A few months ago, Di Lascio moved into an apartment near one of her children in New York state. She still receives letters, emails and phone calls from children wanting to do a school project on her swim. Some send her a long list of questions for her to answer.

“Because I was a teacher for many years and I don’t believe in doing kids’ homework, I will contact them, sometimes by phone or by email, and I will give them links, I’ll make suggestions — if you wish to get the correct information on this particular part of the subject try this website, let me know how you do, if you run into trouble, email me back,” she says.

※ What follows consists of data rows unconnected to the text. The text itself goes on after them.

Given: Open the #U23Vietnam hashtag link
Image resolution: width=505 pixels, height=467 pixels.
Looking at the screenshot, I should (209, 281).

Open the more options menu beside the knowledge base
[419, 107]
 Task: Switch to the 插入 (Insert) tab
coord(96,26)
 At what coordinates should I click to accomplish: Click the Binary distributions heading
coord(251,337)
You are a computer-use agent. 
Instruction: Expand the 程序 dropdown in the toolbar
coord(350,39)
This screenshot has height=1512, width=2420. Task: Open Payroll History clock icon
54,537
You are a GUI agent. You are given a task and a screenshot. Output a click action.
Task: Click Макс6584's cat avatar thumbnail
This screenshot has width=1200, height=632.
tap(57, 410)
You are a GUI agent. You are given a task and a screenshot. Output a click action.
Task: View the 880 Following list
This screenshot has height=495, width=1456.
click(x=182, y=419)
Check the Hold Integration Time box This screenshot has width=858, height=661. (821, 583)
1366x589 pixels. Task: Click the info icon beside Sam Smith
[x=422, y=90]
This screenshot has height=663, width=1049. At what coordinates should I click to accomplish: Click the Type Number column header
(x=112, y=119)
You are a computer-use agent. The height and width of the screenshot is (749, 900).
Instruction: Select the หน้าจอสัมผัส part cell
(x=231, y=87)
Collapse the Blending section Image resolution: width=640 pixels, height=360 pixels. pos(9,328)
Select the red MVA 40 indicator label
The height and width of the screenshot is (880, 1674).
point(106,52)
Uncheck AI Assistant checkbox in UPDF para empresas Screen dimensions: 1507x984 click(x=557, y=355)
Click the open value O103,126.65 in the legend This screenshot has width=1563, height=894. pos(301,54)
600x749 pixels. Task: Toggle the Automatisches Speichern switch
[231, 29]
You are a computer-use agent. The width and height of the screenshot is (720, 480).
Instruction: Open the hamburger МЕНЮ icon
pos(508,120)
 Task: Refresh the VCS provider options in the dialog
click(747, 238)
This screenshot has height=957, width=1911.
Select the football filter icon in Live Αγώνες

The connection she has with Toronto — a city that bears her name on a ferry, park and commemorative plaque, is a special one. Di Lascio acknowledges that for a time in the 1950s, she became “everyone’s daughter.”

After all these years, she doesn’t expect anyone to recognize her, even though many still do. When she is introduced at various functions, she is always amused by a common reaction in the audience.

“It will be usually be a gentleman turning to his wife and saying, ‘boy she got old.’ Because I was 16 — and my picture was used so frequently. There is a neat little thing about that, for people I’ve never met, it’s like I’ve never aged, it’s like how I feel about Shirley Temple,” she said.

“I understand why that happens. It must be a heck of a shock.”